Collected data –
○ ○ ○ ○

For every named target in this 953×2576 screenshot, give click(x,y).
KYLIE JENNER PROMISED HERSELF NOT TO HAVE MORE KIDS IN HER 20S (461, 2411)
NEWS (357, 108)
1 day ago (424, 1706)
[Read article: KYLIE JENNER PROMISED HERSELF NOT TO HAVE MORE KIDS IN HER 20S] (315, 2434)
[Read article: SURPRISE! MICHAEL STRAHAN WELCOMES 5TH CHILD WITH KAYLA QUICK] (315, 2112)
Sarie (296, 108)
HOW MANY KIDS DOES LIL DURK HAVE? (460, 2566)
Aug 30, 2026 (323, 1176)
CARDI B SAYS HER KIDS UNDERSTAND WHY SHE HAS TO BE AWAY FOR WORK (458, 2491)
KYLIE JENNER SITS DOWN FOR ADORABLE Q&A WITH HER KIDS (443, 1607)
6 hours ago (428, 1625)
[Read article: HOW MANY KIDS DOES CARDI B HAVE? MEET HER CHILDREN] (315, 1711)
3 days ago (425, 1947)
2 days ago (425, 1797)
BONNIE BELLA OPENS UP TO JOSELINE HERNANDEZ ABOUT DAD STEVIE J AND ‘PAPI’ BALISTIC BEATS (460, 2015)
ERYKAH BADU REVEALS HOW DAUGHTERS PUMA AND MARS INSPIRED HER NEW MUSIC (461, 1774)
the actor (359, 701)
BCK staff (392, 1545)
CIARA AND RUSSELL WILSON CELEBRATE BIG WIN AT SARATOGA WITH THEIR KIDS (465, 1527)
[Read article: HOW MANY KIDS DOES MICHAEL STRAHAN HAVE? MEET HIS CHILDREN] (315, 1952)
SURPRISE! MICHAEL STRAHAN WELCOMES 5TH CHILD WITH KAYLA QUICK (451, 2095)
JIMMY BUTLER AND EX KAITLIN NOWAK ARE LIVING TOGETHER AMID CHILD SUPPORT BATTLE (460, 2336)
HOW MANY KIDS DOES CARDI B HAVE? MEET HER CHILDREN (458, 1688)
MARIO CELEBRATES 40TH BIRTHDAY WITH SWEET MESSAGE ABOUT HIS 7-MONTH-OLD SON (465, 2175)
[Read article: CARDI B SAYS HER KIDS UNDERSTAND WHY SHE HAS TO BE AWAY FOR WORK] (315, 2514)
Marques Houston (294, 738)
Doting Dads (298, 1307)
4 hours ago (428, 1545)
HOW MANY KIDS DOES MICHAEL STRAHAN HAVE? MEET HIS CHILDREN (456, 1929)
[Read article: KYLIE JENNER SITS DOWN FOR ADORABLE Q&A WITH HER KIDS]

○ ○ ○ ○

Exercise details – Which lines above carry the string "WORK"? Copy those lines.

Output –
CARDI B SAYS HER KIDS UNDERSTAND WHY SHE HAS TO BE AWAY FOR WORK (458, 2491)
[Read article: CARDI B SAYS HER KIDS UNDERSTAND WHY SHE HAS TO BE AWAY FOR WORK] (315, 2514)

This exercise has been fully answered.